**Instructions to follow**
Every line from the one containing "Select the Import Accounts tab" to the end of the records below should be returned exactly; pictures are to be dropped.

================================

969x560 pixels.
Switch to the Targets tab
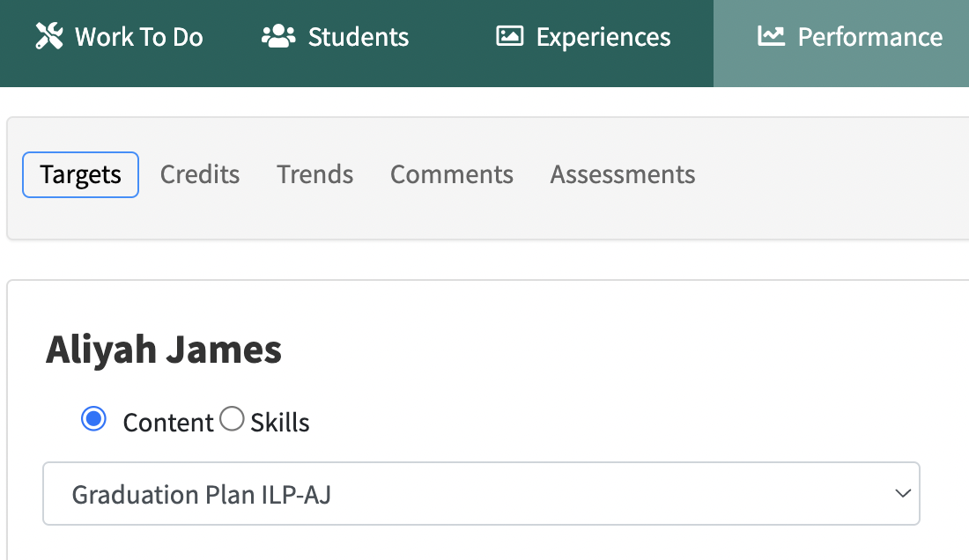(x=80, y=174)
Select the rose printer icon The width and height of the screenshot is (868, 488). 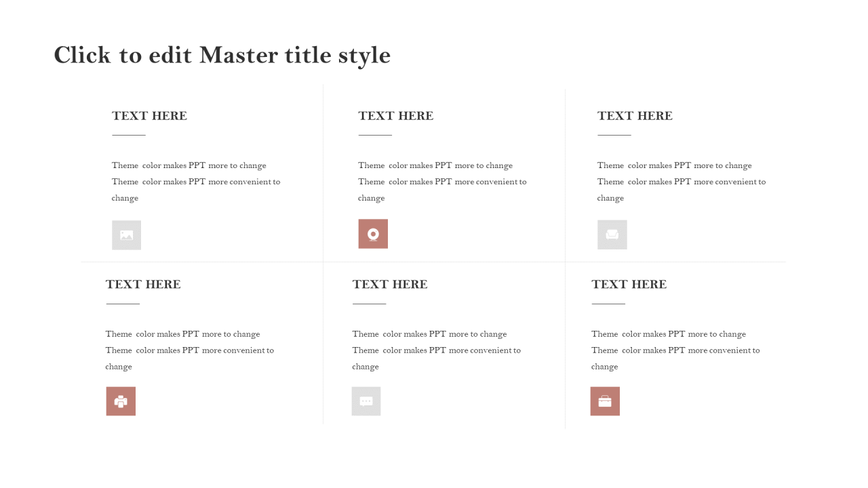[121, 401]
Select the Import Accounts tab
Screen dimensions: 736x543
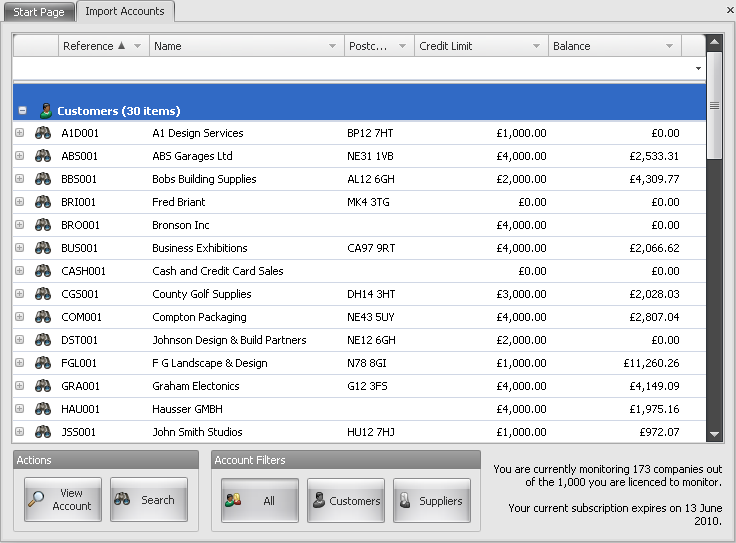tap(125, 12)
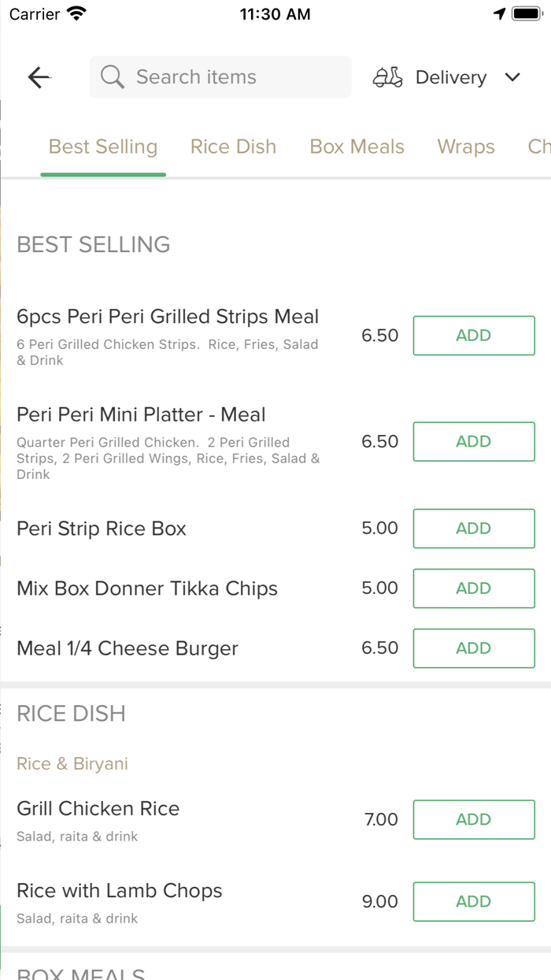Image resolution: width=551 pixels, height=980 pixels.
Task: Tap the location arrow status icon
Action: click(499, 14)
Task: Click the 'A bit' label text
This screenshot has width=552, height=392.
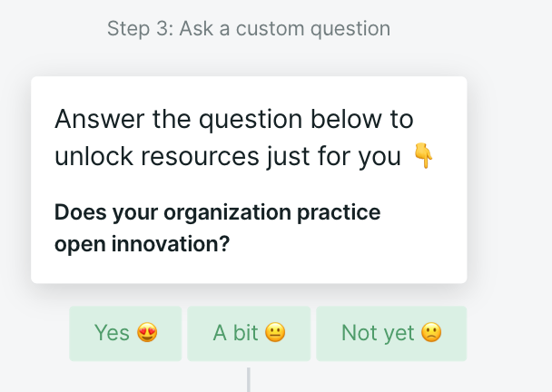Action: pos(235,333)
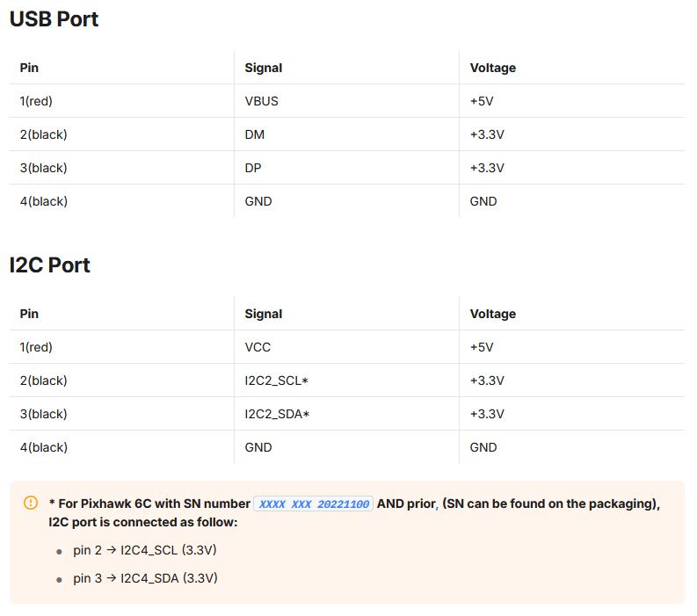Click the I2C2_SCL* signal cell
The image size is (697, 616).
point(277,380)
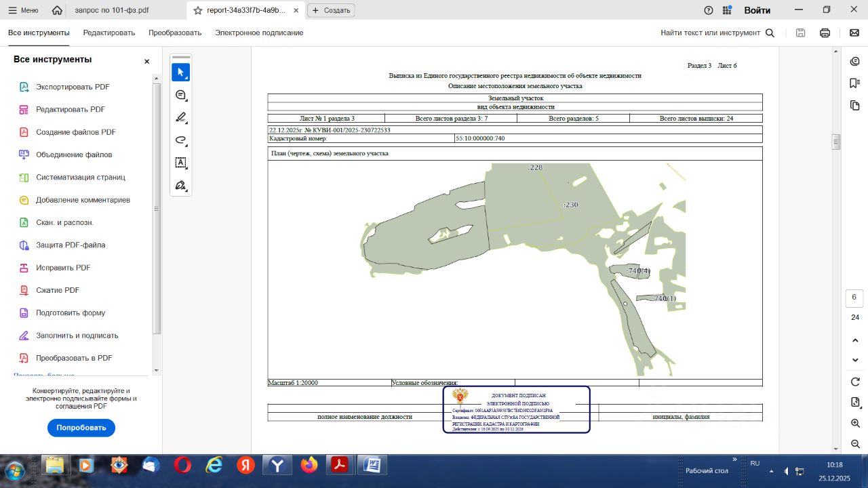
Task: Select the text box tool
Action: 180,163
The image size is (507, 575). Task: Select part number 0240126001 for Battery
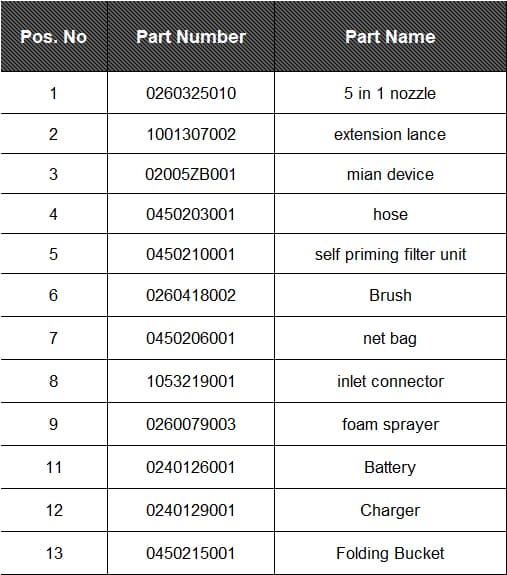point(191,467)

================================

**Result**
Select the Import Accounts tab
Screen dimensions: 736x543
tap(125, 12)
Image resolution: width=551 pixels, height=980 pixels.
Task: Tap the location arrow status icon
Action: click(499, 14)
Task: Click the 'A bit' label text
This screenshot has width=552, height=392.
Action: pos(235,333)
Click the I2C2_SCL* signal cell
The image size is (697, 616).
point(277,380)
Task: Select the text box tool
Action: 180,163
The image size is (507, 575). Task: Select part number 0240126001 for Battery
point(191,467)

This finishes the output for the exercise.